Эпичность всему повествованию придает уже тот факт отчаянного, безнадежного и высокотрагичного сопротивления, которое оказывает Хаджи-Мурат надвигающейся и на его мир бездушной цивилизации нового типа. Это сопротивление, эта отчаянная борьба носит в повести характер легенды. Отсюда и соблюдение эпической дистанции, и специальная удаленность времени повествования в эпоху юности самого автора, и кольцевая композиция с заставкой и эпилогом в виде притчи, повествующей в символической форме о вспаханном поле (вспомним, что латинское слово cultura как раз и означало возделывание земли) и изуродованном кусте «татарина», который умер, не сдавшись и не позволив уложить себя в благоухающий пряный букет вместе с другими полевыми цветами.
Но не только в этом можно уловить общие философско-культурологические тенденции Запада в последней повести Л. Толстого. «Диалектика души» великого писателя, на наш взгляд, теснейшим образом связана с общим обращением к подсознательному и бессознательному в культуре и искусстве XX века, а те конкретные художественные формы, которые приняла «диалектика души» в поздний период творчества писателя, достаточно ясно и отчетливо обнаруживаются у У. Фолкнера, Э. Хемингуэя и Д. Стейнбека, о которых и пойдет речь в данной главе.

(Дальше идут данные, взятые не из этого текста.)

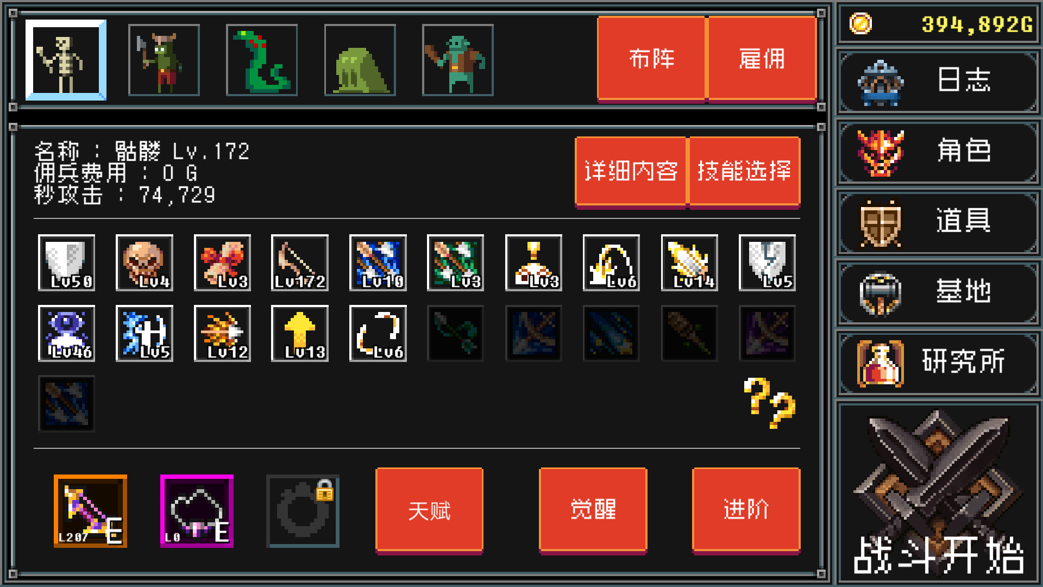Click the 技能选择 skill selection button
The image size is (1043, 587).
(x=744, y=172)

Специально будут проанализированы в основном кавказские повести великого писателя. Затянувшаяся война с горцами в середине XIX века вскрыла не только кровоточащие противоречия самой России, но и явилась прообразом конфликта культур как основного принципа современной культурфилософии. Столкновение двух непримиримых ментальностей: мусульманства и православия, Корана и Библии определило ту духовную напряженность, которая характеризует внутренний мир почти всех толстовских героев, где подсознание и сознание переплетены так, что размытыми кажутся все границы осязаемого бытия. Но именно о диалоге культур и писал в свое время М. М. Бахтин как об основном принципе понимания произведения прошлого[20]

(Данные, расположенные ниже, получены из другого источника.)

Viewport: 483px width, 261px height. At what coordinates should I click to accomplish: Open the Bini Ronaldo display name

. И в этом смысле кавказские повести Л. Толстого лучше всего позволяют говорить о тенденциях уже современной западной культурфилософии, так как они рассказывают не столько о конкретной войне народов, сколько о войне различных мифологем, предрассудков, исторически сложившихся типов поведения и всего того, что и входит в понятие ментальности. Внутренний же мир современного человека, вбирая в себя все наследие предшествующих эпох, наследие некой политкультуры, являет собой, по мнению К. Юнга, своеобразный неразрешимый конфликт взаимоисключающих начал, воплощенных в тех или иных архетипах[21].Л. Н. Толстой, как психолог, с помощью своего метода анализа внутреннего мира именно в человеческой душе искал причину всех современных бед, и именно поэтому культурологический аспект его творчества тесно связан с проблемой психологизма и с вопросом о «диалектике души», особенно в той ее форме, каковую она принимает в поздний период творчества писателя.
Однако заметим, что изучение позднего творчества Л. Толстого являет собой крайне сложную область толстоведения. Отечественной наукой давно уже опровергнуто мнение об «исчерпанности» последних творений великого мастера[22]

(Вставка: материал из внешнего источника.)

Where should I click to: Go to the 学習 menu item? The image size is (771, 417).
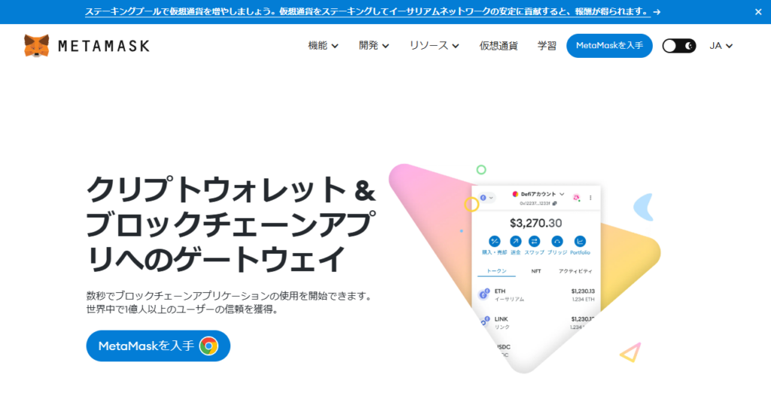(x=547, y=46)
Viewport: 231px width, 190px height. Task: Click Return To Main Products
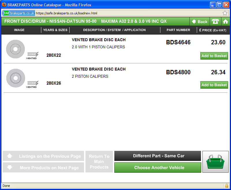point(99,162)
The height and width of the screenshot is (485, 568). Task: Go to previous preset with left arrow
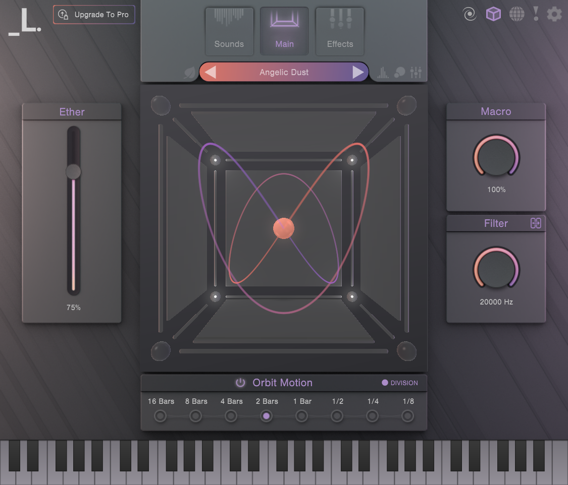pyautogui.click(x=211, y=73)
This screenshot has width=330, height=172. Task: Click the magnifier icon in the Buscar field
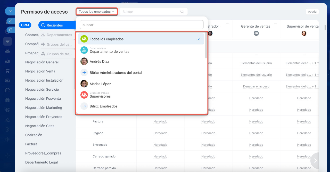tap(182, 12)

. Мы располагаем рядом работ, посвященных как общим закономерностям творчества последнего периода жизни великого писателя[23], так и отдельным его произведениям[24]. Но это исследование вряд ли можно считать завершенным. Несмотря на ряд достижений в изучении творческого метода «позднего» Л. Толстого, есть еще «белые пятна», ждущие своих исследователей. Одно из них – повесть «Хаджи-Мурат» (1896–1904), которой восхищался М. Горький[25] и которую современная наука справедливо считает одним из шедевров творчества Л. Толстого.Однако путь к подобному пониманию этого произведения был долгим и сложным. Нельзя забывать, что современники Л. Толстого не заметили новаторства повести «Хаджи-Мурат». Так, по мнению одного из исследователей, «непримиримый горец написан, может быть, не очень рельефно, и не столько чувствуешь непосредственно его исключительность, сколько узнаешь о ней по его автобиографии и по рассказам других действующих лиц»[26]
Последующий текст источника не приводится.